À l’occasion de la Journée mondiale de l’hygiène menstruelle célébrée ce 28 mai, l’activiste sociale Dorcas-Loura NGOY plaide pour une meilleure éducation menstruelle au sein des familles congolaises. Face au silence et aux tabous qui entourent encore les menstruations, elle estime que les parents, particulièrement les mères, ont un rôle essentiel à jouer pour accompagner les jeunes filles avec confiance, dignité et bienveillance.

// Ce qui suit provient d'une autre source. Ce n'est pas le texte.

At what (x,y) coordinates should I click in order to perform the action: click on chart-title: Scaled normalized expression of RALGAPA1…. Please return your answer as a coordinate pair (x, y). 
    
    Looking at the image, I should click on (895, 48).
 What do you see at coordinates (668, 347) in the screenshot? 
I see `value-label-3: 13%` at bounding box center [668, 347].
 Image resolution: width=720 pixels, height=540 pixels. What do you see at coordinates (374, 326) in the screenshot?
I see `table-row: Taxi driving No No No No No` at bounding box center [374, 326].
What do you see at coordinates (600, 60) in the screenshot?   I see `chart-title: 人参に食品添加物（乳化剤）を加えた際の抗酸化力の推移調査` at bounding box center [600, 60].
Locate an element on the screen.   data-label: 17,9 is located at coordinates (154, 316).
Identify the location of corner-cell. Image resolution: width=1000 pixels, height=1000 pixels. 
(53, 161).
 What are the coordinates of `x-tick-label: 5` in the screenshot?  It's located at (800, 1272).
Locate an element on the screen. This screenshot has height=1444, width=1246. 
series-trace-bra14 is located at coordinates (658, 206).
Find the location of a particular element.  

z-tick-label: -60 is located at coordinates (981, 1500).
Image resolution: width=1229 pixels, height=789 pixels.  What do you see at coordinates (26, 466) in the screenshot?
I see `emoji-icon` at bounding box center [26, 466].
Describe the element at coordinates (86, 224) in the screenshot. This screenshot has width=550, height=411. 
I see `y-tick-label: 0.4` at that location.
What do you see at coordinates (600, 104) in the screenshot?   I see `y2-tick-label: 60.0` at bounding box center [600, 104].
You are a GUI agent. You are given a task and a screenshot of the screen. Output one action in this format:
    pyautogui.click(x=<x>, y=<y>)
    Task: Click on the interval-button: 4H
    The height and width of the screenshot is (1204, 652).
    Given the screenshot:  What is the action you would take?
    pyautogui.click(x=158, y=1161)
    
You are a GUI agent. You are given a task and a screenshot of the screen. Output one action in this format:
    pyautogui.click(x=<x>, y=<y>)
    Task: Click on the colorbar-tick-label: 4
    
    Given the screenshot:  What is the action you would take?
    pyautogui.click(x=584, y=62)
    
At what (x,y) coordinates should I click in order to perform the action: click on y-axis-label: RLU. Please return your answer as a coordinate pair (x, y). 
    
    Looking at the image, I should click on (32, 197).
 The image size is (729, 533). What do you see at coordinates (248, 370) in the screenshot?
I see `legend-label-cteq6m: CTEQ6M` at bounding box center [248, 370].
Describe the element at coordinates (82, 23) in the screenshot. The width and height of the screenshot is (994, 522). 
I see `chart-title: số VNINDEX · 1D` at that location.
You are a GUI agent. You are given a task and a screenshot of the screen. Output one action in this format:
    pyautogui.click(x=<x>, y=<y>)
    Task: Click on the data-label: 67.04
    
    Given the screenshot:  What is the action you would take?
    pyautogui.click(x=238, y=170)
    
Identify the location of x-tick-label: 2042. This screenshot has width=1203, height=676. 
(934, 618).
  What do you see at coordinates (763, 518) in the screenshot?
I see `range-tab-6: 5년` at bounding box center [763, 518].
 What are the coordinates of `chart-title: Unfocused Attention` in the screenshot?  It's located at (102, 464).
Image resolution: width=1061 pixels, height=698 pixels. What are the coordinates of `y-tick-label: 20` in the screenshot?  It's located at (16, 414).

Pourelle Info : Pourquoi l’éducation menstruelle reste-t-elle importante dans la société congolaise ?

Dorcas-Loura NGOY :
Parce que beaucoup de jeunes filles vivent encore leurs premières règles dans la peur, la confusion ou sans informations adaptées. Le manque de dialogue dans les familles entretient les tabous et fragilise la confiance des adolescentes. Une fille qui est préparée et accompagnée grandit avec plus d’assurance et de dignité.
Pourelle Info : Quel rôle les parents doivent-ils jouer dans cette éducation ?
Dorcas-Loura NGOY :
L’éducation menstruelle doit commencer à la maison. Les parents, surtout les mères, doivent créer un climat de confiance pour parler librement des menstruations avec leurs filles. Il faut remplacer le silence par des échanges ouverts et bienveillants.
Pourelle Info : Quel message adressez-vous aux adolescentes ?

Dorcas-Loura NGOY :
Les menstruations sont naturelles et ne doivent jamais être considérées comme une honte ou une faiblesse. Les jeunes filles doivent prendre soin de leur santé menstruelle, croire en elles-mêmes et poursuivre leurs rêves sans complexe.
Pourelle Info : Quel est votre appel à la société congolaise ?
Dorcas-Loura NGOY :
Nous devons tous contribuer à bâtir une génération de filles informées, respectées et épanouies. Cela passe par l’éducation, l’écoute et la lutte contre les tabous liés aux menstruations.
En cette Journée mondiale de l’hygiène menstruelle, le plaidoyer de Dorcas-Loura NGOY résonne comme un appel à briser définitivement les tabous autour des règles/menstruations. Car au-delà de l’hygiène, l’éducation menstruelle apparaît aujourd’hui comme un levier essentiel pour la dignité, la confiance et l’épanouissement des jeunes filles congolaises.